The problem of executing untrusted code

When I built the automated grading backend for my Master's thesis in 2015, the core engineering problem wasn't "how do I compile Java code." It was: how do I let a stranger's code run on my server without trusting it at all?

This is a problem online judges (LeetCode, HackerRank, Codeforces) deal with at scale today. At the time, most academic automated graders simply didn't — they executed student submissions directly on the host, accepted the risk, and hoped for the best. Hollingsworth noticed this as early as 1960: "it was possible for a student to submit a program that would cause deliberate damage to the grader software." Decades later, the research field had largely ignored it.

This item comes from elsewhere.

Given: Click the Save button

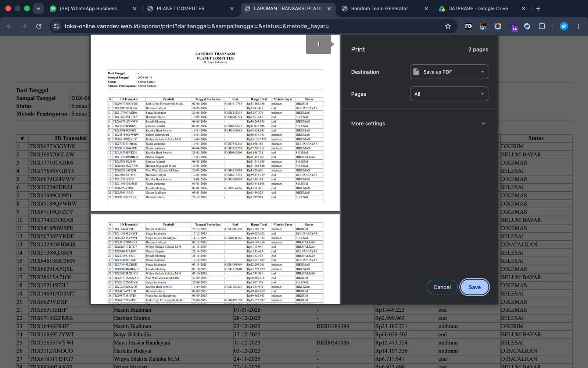Looking at the screenshot, I should pos(474,287).
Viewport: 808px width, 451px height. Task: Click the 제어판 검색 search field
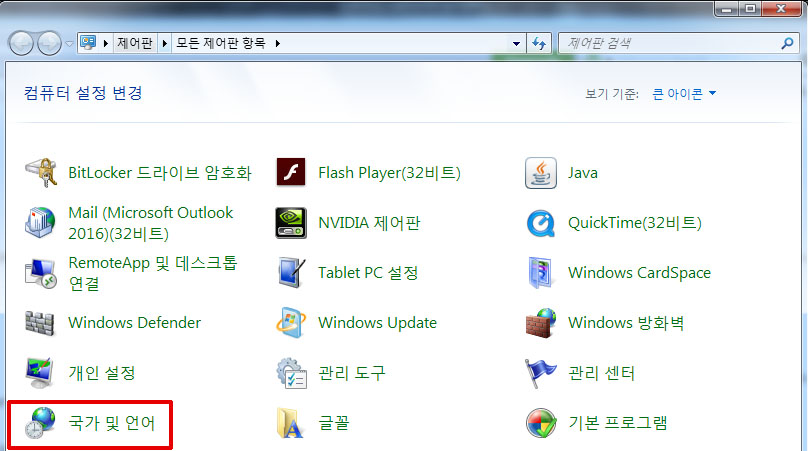pyautogui.click(x=670, y=43)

This post walks through the threat model and each approach I evaluated before landing on full VM-per-user isolation. Most of these trade-offs still apply if you're building any system that executes user-supplied code.

The threat model

The threats aren't hypothetical. Give students a code editor and an execute button, and sooner or later you'll see:

Infinite loops — code that runs forever, monopolising CPU
Memory exhaustion — allocating as much heap as the JVM will allow
File system attacks — reading, overwriting, or deleting files on the host
Fork bombs — spawning threads or processes recursively until the host is unusable
Network probing — opening sockets to internal services the student should never reach
Inter-tenant attacks — if isolation is shared, reaching a neighbouring student's environment

The last one is subtle. Even if you restrict the host, if students share an execution environment, one student's code can interfere with another's results, or worse, read their submissions.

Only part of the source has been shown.